The big rock money is in getting your song in a movie
Or so I heard from an ex-star pal of mine. If more than a certain number of seconds is played, they have to give you a credit, and every time anybody watches the movie anywhere, a little bit of money finds its way to you. Soundtrack albums and improved sales of your other work are all icing on the cake.
Similar to the movie songs and the Christmas hit phenomenon, is that around perennial hits like "In The Summertime" which gets played on every local radio station every year when the temperature drags itself above about 10C. I remember seeing its compooser, Ray Dorset, interviewed on TV, smilingly refer to it as "my pension".
The nice thing about that kind of legacy is that it takes no work on the part of the artist to keep it happening. Indeed, you have to do a Gary Glitter if you want it to stop.
Even Gary Glitter
Still gets substantial royalties. His "Rock and Roll" is played regularly at American football games.
That's why!!
I was at Jazz Fest in New Orleans a couple of years ago, and a couple of 10 year old buskers were outside banging out "Rock & Roll Part 2" on empty water cooler containers, and everyone in the queue was joining in singing the "hey"s.
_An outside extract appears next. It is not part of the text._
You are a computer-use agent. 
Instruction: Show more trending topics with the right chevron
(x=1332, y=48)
I was convinced I'd discovered a previously unknown bunch of glam fans.
[Jazz Fest is a great festival, by the way, full of mostly music from New Orleans and Louisiana - blues, funk, zydeco, gospel, country and jazz with tunes - which might well float the Massive's boat]
I was once
the only lad on a coach with 14 teenage beauties, who proceeded to sing the famous GG song "I didn't know I loved him 'til I saw his sausage roll".
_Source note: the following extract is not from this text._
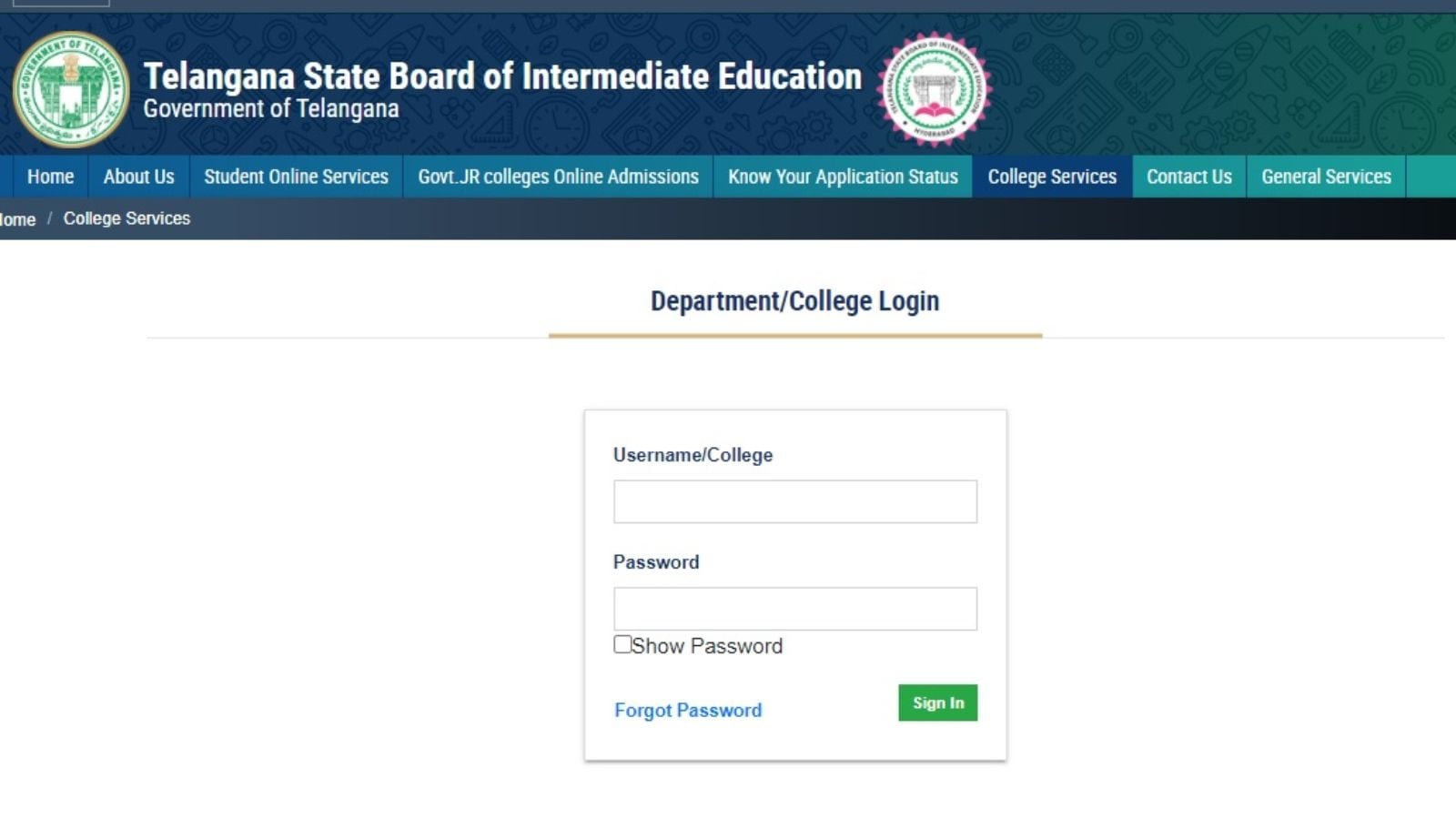
Task: Click the Forgot Password link
Action: [688, 710]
Did not know where to look!
Noddy Holder...
...legendarily admits that he can live quite comfortably on the proceeds of 'Merry Xmas Everybody'
Basher equally legendarily awoke one morning to find a cheque for a million quid getting in the way of his morning paper when 'Whats So Funny' was covered on the soundtrack to The Bodyguard.
I suspect that a member of (say) Elastica gets a cheque for a few hundred quid if she's lucky.
Elastica
Probably do better than most, because with a song like Connection there'll always be an income, as it's continually used in adverts, as idents, etc. That's where the money is.
Wire
Didn't they have to share the songwriting credit for that song with the members of Wire due to the (ahem) similarity to "Three Girl Rhumba"?
Quite True
I think they settled out of court. So the song also funds Colin Newman's meals-for-two.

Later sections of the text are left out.